DER TOD KOMMT NACH PEMBERLEY - P.D. James versucht sich an Jane Austen. Vergeblich.


Krimi-Rezension von Elke Heid-Paulus

Im Jahr 1803, sechs Jahre nach der Hochzeit von Mr. Darcy und seiner Elizabeth, geht das Leben auf dem Herrensitz Pemberley seinen idyllischen Gang. Doch am Abend vor dem großen Herbstball wird die Vorfreude empfindlich gestört: Aus dem waldigen Teil des Pemberley-Parks bricht in rasender Fahrt eine Kutsche, darin eine völlig aufgelöste Lydia Wickham – Elizabeths missratene kleine Schwester –, die behauptet, ihr Mann sei ermordet worden! 

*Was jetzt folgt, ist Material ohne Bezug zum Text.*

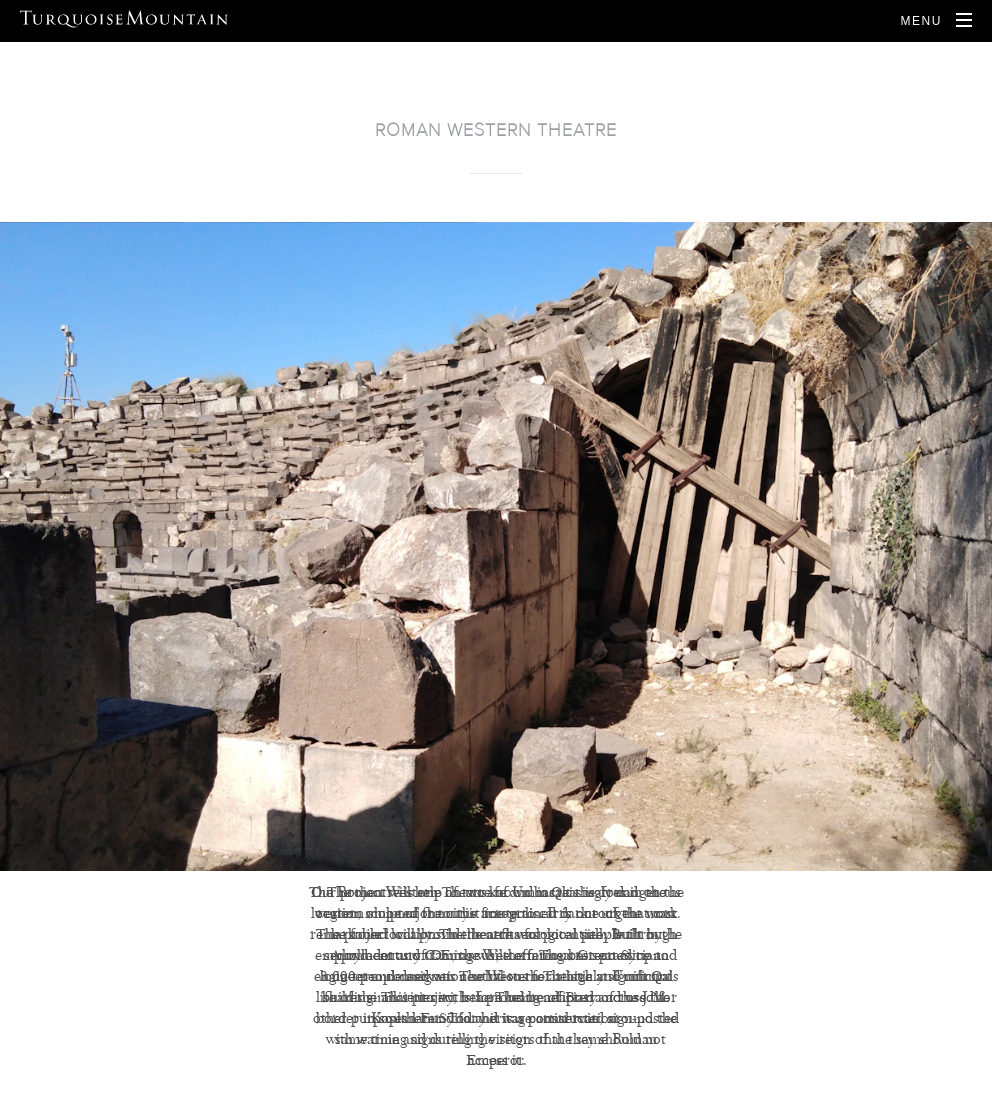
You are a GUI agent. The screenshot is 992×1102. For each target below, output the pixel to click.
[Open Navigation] (936, 21)
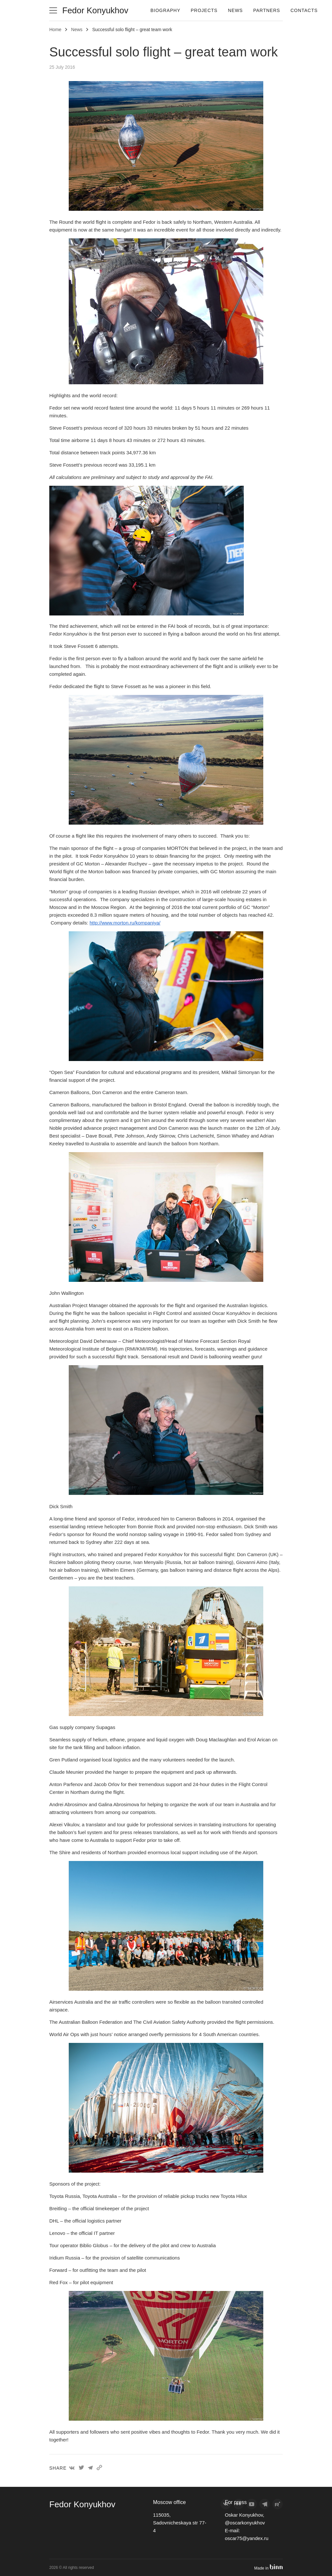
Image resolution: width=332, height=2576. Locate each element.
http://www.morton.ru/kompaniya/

Nachdem die Damen in Sicherheit gebracht wurden, machen sich Mr. Darcy und sein Cousin in den Wald auf, um den Toten zu suchen. Was sie finden, ist ein lebender, blutverschmierter, verwirrter Wickham – und neben ihm eine Leiche. (Verlagsinfo)

Ein ambitioniertes Projekt, das sich die Grand Dame der englischen Kriminalliteratur hier vorgenommen hat, denn kein geringeres Werk als „Stolz und Vorurteil“ soll hier fortgeschrieben werden. In einer Umfrage der BBC im Jahr 2003 belegte Jane Austens Roman immerhin in Großbritannien den zweiten Platz nach Tolkiens „Herr der Ringe-Trilogie“. 

Da P.D. James offenbar nicht davon ausgeht, dass alle Leser ihrer Kriminalromane mit dem Werk Jane Austens vertraut sind, gibt es zu Beginn eine Zusammenfassung der literarischen Vorlage – einerseits nicht schlecht, denn so ist der Einstieg leichter, wenn man die Handlung von „Stolz und Vorurteil“ nicht parat hat, andererseits aber auch ermüdend für diejenigen die wissen, worum es geht.

Und auch in der Schilderung der nachfolgenden Ereignisse trifft die Autorin den Ton des Vorbildes recht gut, aber hier setzt dann auch meine Kritik an, denn das ist kein Krimi, was James hier abliefert, sondern eher eine Gesellschaftstudie. 

Da wird seitenweise monologisiert, langatmig das Procedere der Gerichtsbarkeit erläutert, Personen und deren Beziehungen bis ins Detail beschrieben – alles old fashioned and very british, aber eben kein spannender Kriminalroman.

Aber dennoch, Hut ab vor P. D. James und ihrem neuesten Werk, denn die Dame wird am 3. August 2013 sage und schreibe 93 Jahre alt und hat mir in ihrem langen Schriftstellerleben bereits viele spannende Lesestunden beschert - allerdings nicht mit ihrer Jane Austen-Adaption „Der Tod kommt nach Pemberley“ sondern mit Adam Dalgliesh, dem poetischen Polizisten.

DER TOD KOMMT NACH PEMBERLEY ist gebunden (384 Seiten) bei Droemer in einer Übersetzung von Michaela Grabinger für 19,99 Euro erschienen.